“Ave César, os que vão morrer te saúdam.”
(A Vida dos Césares, Suetônio)
Há sete dias um dos maiores jornais do país noticiou: “Forças Armadas farão apuração paralela em tempo real com 385 urnas”. Algumas horas depois, o TSE desmentiu a notícia falsa. Aguardamos sentados que o editor do jornal fosse arrolado em alguma inquisição judiciária por espalhar “fake news”, mas obviamente nada aconteceu. Esquecemos que alguns inquéritos no Brasil são como flechas de cupido, têm endereço certo e sabido. Opiniões deste e daquele lado, contra e a favor (sim, muitos cidadãos plenamente capazes – segundo a lei – chegaram a aprovar a fantasiosa apuração!) nos inspiraram a “ir a campo” para uma singela pesquisa. O resultado, conquanto nada surpreendente, foi sintomático e revelador.
Em um universo bastante restrito, formado por militares de média hierarquia (subtenentes e sargentos das três Forças) que bem se poderia chamar de um “quartel virtual”, publicamos uma enquete simples com quatro respostas e a seguinte pergunta: “o que você acha de as Forças Armadas fazerem a ‘apuração paralela’ das eleições de 2022?” O leitor leigo diria que a pesquisa é enviesada, já que os militares naturalmente se acham os moderadores de tudo, desde a democracia brasileira até a órbita dos planetas extrassistêmicos. As duas respostas que foram mais escolhidas foram “acho bom, já que os militares são de confiança” (com 71%) e “acho ridículo, já que isso não compete aos militares” (com 17%). Em sete dias, num universo de 800 pessoas, 500 viram a pesquisa e 210 votaram.
A análise estatística em si não nos importa tanto quanto a manifestação da trava psicológica que a vida militar cria na percepção sociopolítica de muitos militares. É preciso que o leitor desavisado saiba que o governo atual (praticamente uma regência militar anacrônica), fruto da vergonhosa politização das Forças Armadas, endossada por suas cúpulas hierárquicas, deixou claro que para dezenas de milhares de militares da reserva o tratamento que merecem é a exclusão social pura e simples.
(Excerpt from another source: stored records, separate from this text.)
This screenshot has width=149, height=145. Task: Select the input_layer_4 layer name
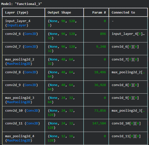tap(18, 21)
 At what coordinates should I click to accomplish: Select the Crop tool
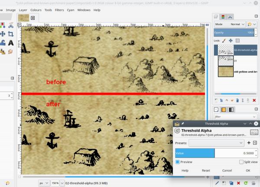coord(11,34)
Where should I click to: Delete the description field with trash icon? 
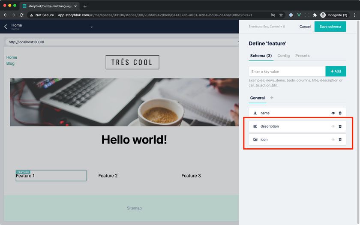pos(340,126)
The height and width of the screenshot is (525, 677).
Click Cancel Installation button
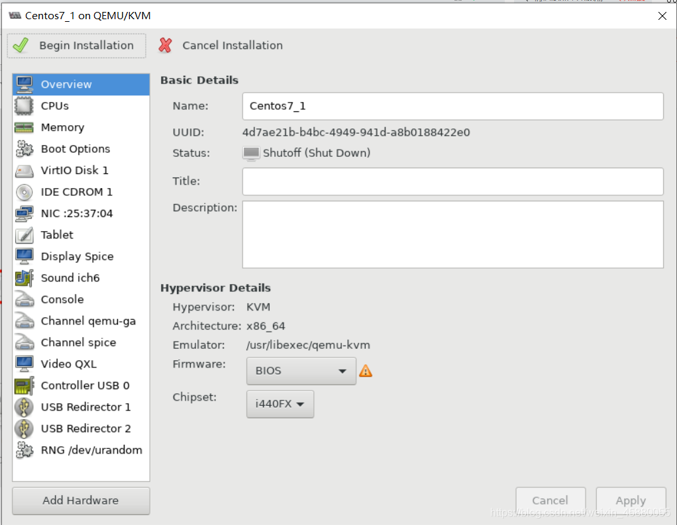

Esse foi aproximadamente o número de militares inativos que foram prejudicados pela reestruturação da carreira feita por Bolsonaro. É preciso também que o leitor saiba que quando se diz na imprensa “militares”, diz-se “generais”, pois são eles que decidem, foram eles que inventaram o governo, foram eles que aumentaram imoralmente o próprio salário, foram eles que deixaram milhares de inativos de fora do que legalmente deveria, por princípio de hierarquia, estender-se a todos sem distinção.
Os militares que compõem essa pequena bolha virtual, homens que foram descartados pelo governo com aval de seus próprios comandantes, demonstram que nenhuma lição tiraram do que lhes aconteceu em 2019. O que se pode extrair desse rápido mergulho nesse específico microuniverso é que não importa o quanto os líderes máximos da hierarquia militar tripudiem com a base, ela sempre lhes será subserviente. A subordinação legal e razoável vivida durante o serviço ativo embotou a percepção dessas pessoas, transmutando-a em submissão velada, impedindo-lhes de discernir entre interesse e justiça.
Não conseguem enxergar que a veneração cega que devotam aos que os traíram (a ponto de confiarem a apuração eleitoral aos generais que lhes passaram a perna há menos de três anos!), longe de dignificar a classe como um todo, ao contrário, promove o aviltamento da base hierárquica que compõem, base esta que, mesmo tendo sentido a segregação na carne, ainda não conseguiu perceber que foi rebaixada a uma mera massa de manobra política como qualquer outra categoria profissional. Dão-se ao luxo de ser ingênuos, ignorando que a ingenuidade é a luxúria dos tolos.